Loucks tells Bloomberg news, "At the very same time Pfizer was in our office negotiating and resolving the allegations of criminal conduct in 2004, Pfizer was itself in its other operations violating those very same laws."

"They’ve repeatedly marketed drugs for things they knew they couldn’t demonstrate efficacy for," Loucks added. "That’s clearly criminal.”

Pfizer agreed in September to pay out a record 2.3 billion dollars to settle a high-profile fraud case, pleading guilty to a criminal charge for marketing its painkiller Bextra illegally.

The settlement by the world's biggest drugmaker was trumpeted as a major victory by President Barack Obama's administration in its efforts to cut down fraud as part of a major overhaul of America's health care system.

Health Secretary Kathleen Sebelius held a press conference to announce the settlement, which will end criminal and civil proceedings against Pfizer over the allegations it illegally marketed drugs for off-label purposes.

"This historic settlement will return nearly one billion dollars to Medicare, Medicaid, and other government insurance programs, securing their future for the Americans who depend on these programs," she said in a statement.
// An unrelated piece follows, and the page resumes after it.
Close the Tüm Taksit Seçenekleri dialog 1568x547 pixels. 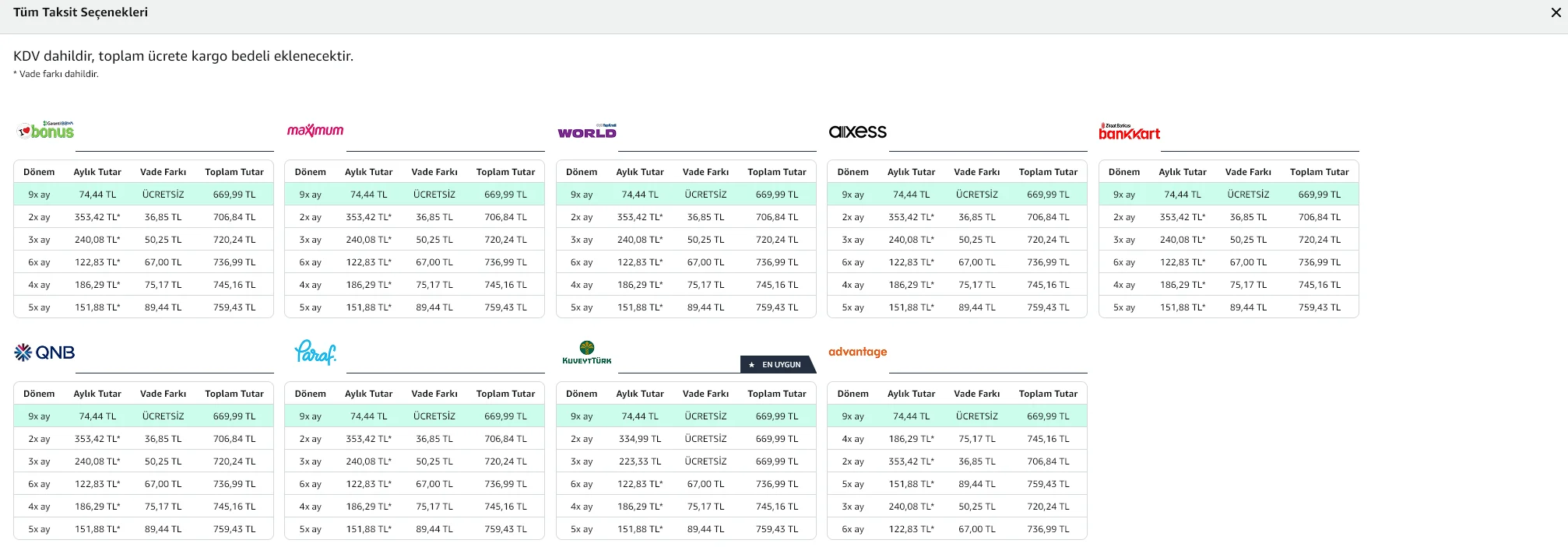(1556, 12)
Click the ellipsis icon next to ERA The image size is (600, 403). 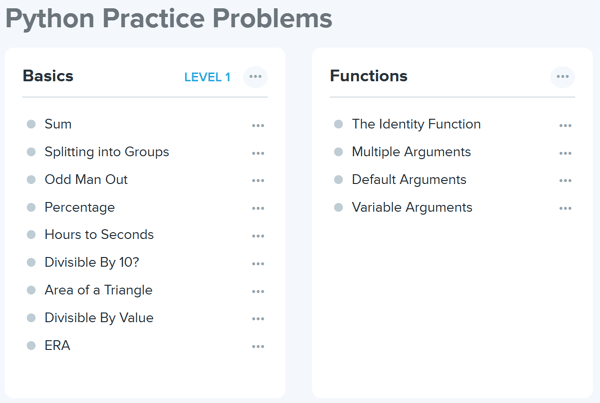coord(258,346)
The agreement with Pfizer is divided into several parts, the largest of which is a 1.195 billion dollar fine -- the largest criminal fine ever imposed in the United States for any matter, according to the Justice Department.

The company will also forfeit 105 million dollars and pay an additional one billion dollars "to resolve allegations under the civil False Claims Act that the company illegally promoted four drugs."

The case arose from allegations that Pfizer illegally marketed Bextra, the anti-psychotic drug Geodon, the antibiotic Zyvox, and Lyrica, an anti-epileptic drug, for uses that were not approved by the Food and Drug Administration.

The Justice Department had alleged that Pfizer's inappropriate marketing "caused false claims to be submitted to government health care programs for uses that were not medically accepted indications and therefore not covered by those programs."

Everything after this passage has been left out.